Singerie, French for “monkey trick,” is the art genre depicting monkeys imitating human behavior—dressed up and mischievously aping around as us. Mimicking man with monkey dates back to Ancient Egypt, but their meaning has shifted through time—from symbols of the devil or the fall of humanity, to stand-ins or replacements of humans. Singerie painting was particularly popular during the Rococo period in France; monkeys appear in tapestries, porcelain and paintings, and this led to them becoming fashionable pets to keep fastened with chain or leash. Artists such as Chardin or Oudry made satirical paintings featuring le singe peintre—monkeys portrayed as artists or art critics—parodies of the French Academy. Monkey see, monkey do.
Thank you, Squash Banana. I’m not an ape, you are: Morgan Mandalay presents a series of paintings of captive apes— zoo animals whose ancestors were once wild. But they locked them up and threw away the key. The apes respond to our presence just as much as we do theirs, but both of our views are obscured by the overlay of tropes that appear in Mandalay’s body of work, a succession of hands, mouths, eyes, tomatoes, flowers, figs, candles, veils, rats, fire, water, cigarettes and wine.
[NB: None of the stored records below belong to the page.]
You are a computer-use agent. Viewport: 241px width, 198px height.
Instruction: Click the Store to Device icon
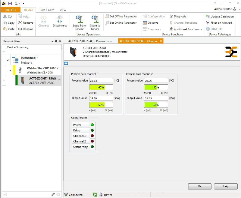pos(95,19)
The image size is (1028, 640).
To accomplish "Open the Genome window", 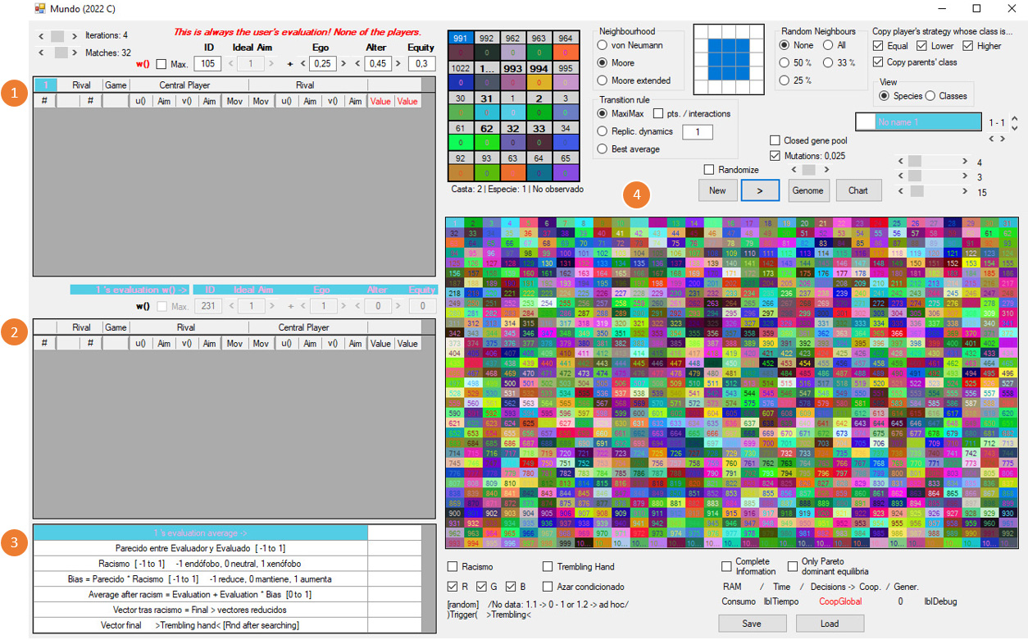I will (809, 190).
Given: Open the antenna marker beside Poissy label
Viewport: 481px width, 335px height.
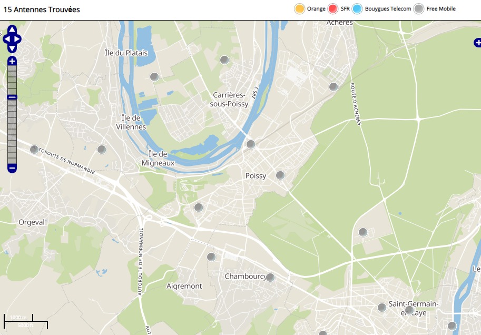Looking at the screenshot, I should (280, 175).
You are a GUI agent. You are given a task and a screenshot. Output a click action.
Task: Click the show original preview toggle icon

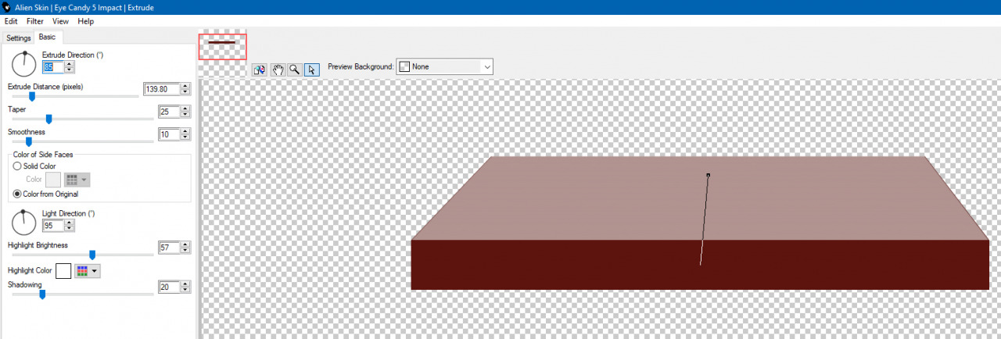point(260,70)
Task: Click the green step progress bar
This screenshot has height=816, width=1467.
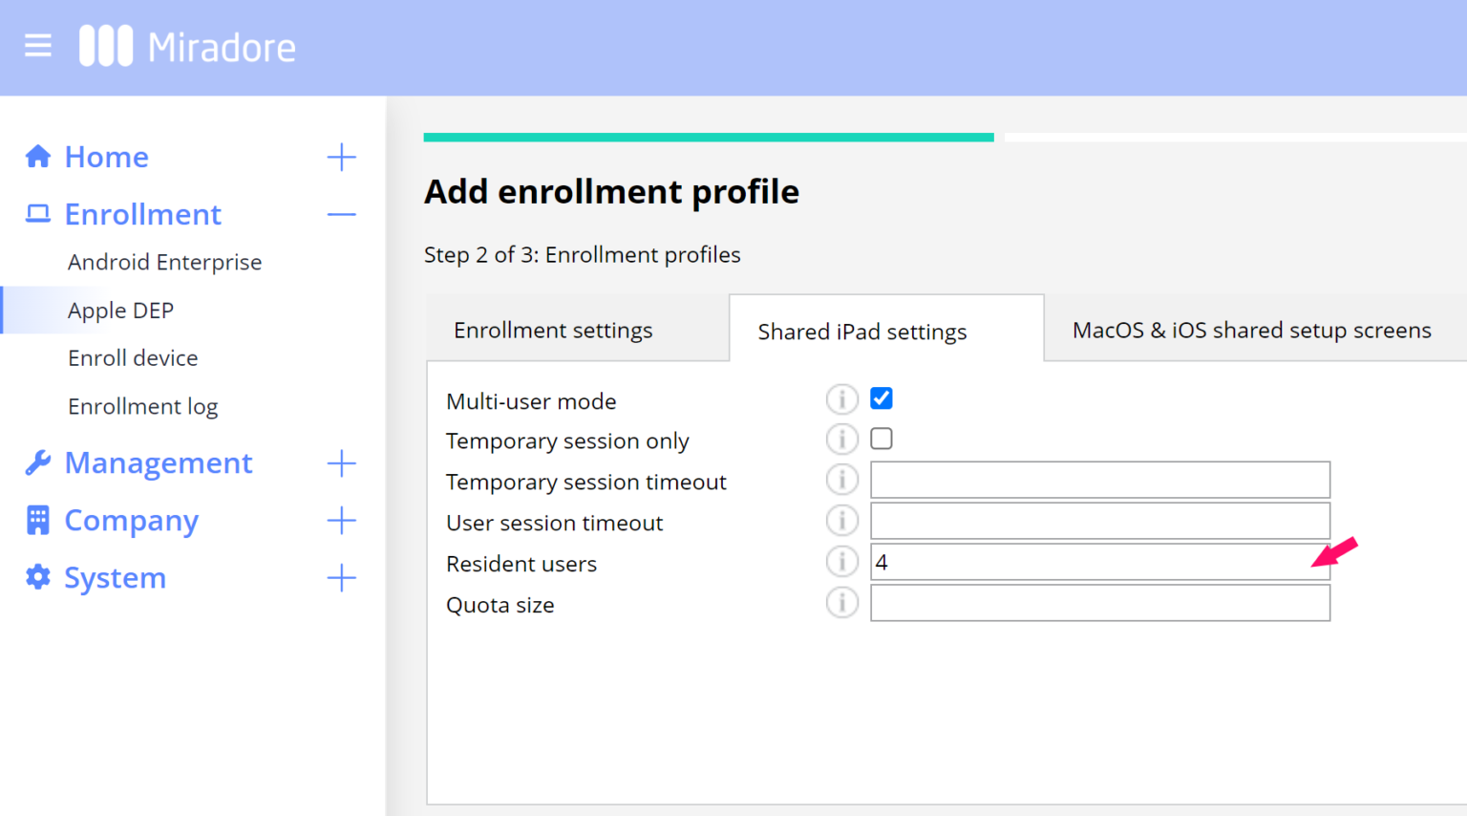Action: click(709, 136)
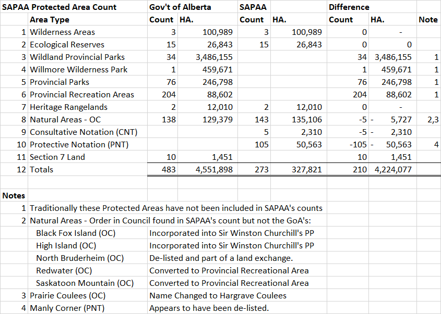Click the "Note" column header cell
The height and width of the screenshot is (314, 441).
tap(428, 19)
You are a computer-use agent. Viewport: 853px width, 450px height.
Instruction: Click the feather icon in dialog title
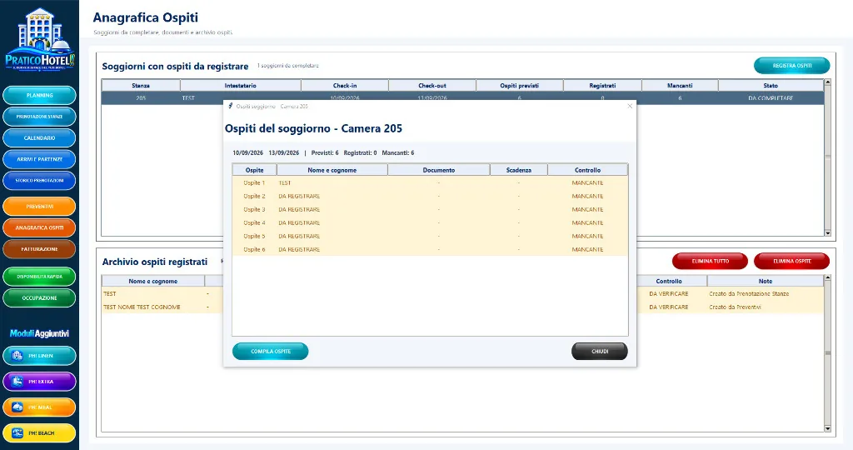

On zoos, John Berger wrote, “In principle, each cage is a frame round the animal inside it. Visitors visit the zoo to look at animals. They proceed from cage to cage, not unlike visitors in an art gallery who stop in front of one painting, and then move on to the next,” yet the image is wrong, “like an image out of focus.”1 Camera flashes reveal the partition, making visible the finger smudges and markings of tapping, teasing, yearning to get closer. Apes misbehave for their audience: bonobos masturbate, orangutans throw shit, gorillas sleep. The repetition of Mandalay’s grids recall how early twentieth century barred enclosures facilitated interaction; animals were touched and fed through their cages, and cigarettes were offered to or flicked at them. If given the opportunity, apes will take up the habit of smoking.
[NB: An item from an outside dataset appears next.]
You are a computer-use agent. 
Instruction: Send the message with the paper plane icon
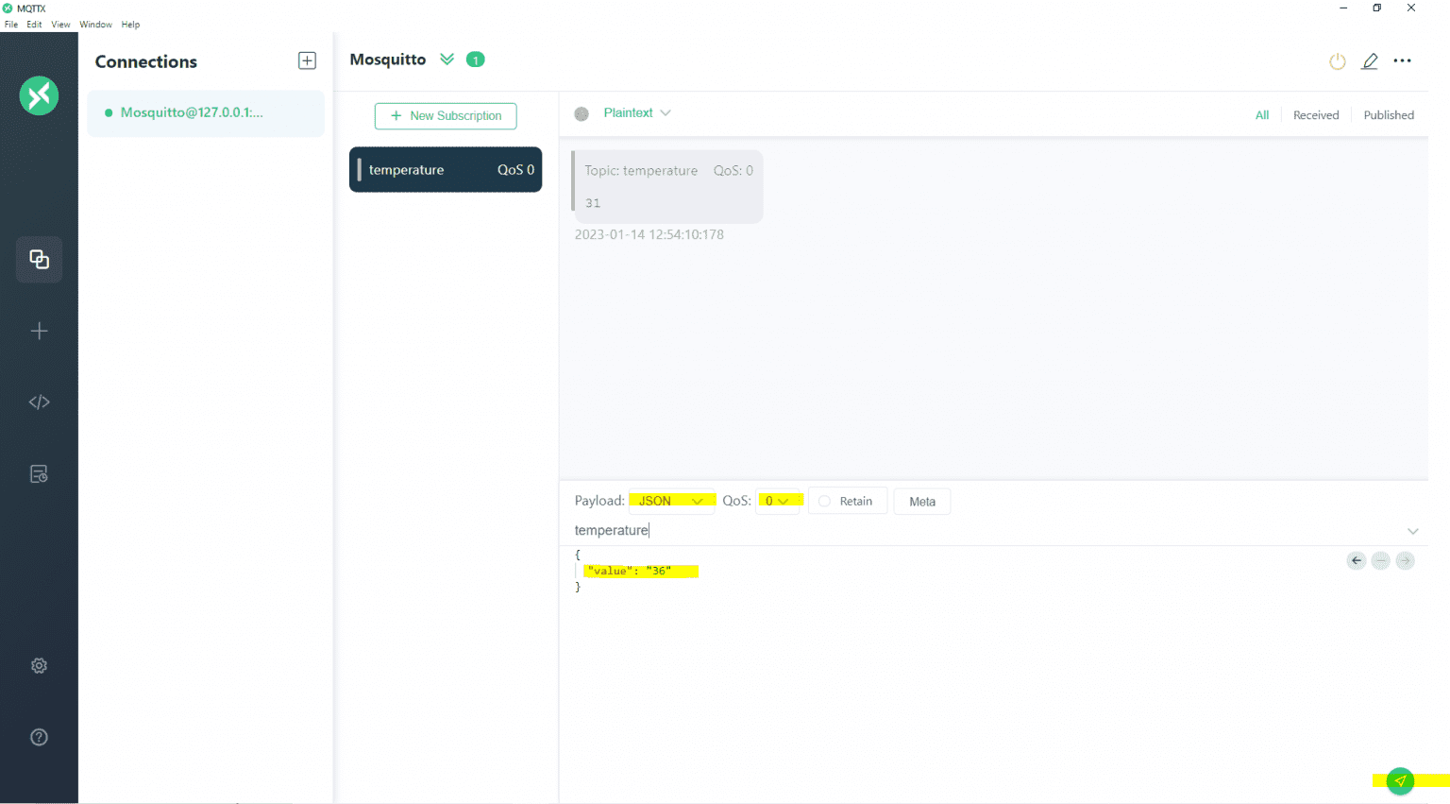(1400, 781)
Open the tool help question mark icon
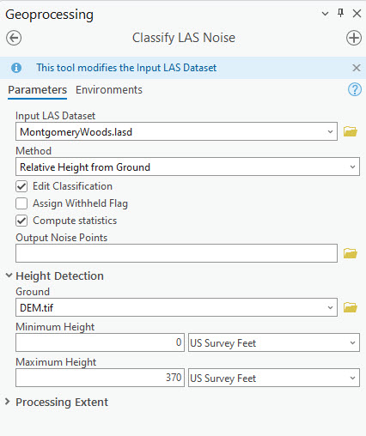This screenshot has width=366, height=436. (x=355, y=89)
Zoo visitors often feel a sense of disappointment, that animals do not live up to their expectations; there is too much sleeping and sitting. The anthropomorphization of animals is an attempt to reverse our boredom. Naming zoo creatures and providing cute biographical information about their favorite food or hobby makes us feel connected. Guy the Gorilla, for example, lived in a Tecton concrete and steel enclosure in the London Zoo from 1947 until 1978. After his death, an autopsy revealed obesity and heart failure and Guy was taxidermied for the Natural History Museum in London where he is still on display.
As we walk from ape to ape we see ourselves in them—do they see themselves in us? A recent study proved monkeys can learn to see themselves in the mirror through an experiment involving the placement of lasers or brightly colored dots of pigment on their faces, tracking their interactions with their reflection. Is this self-recognition or self-realization?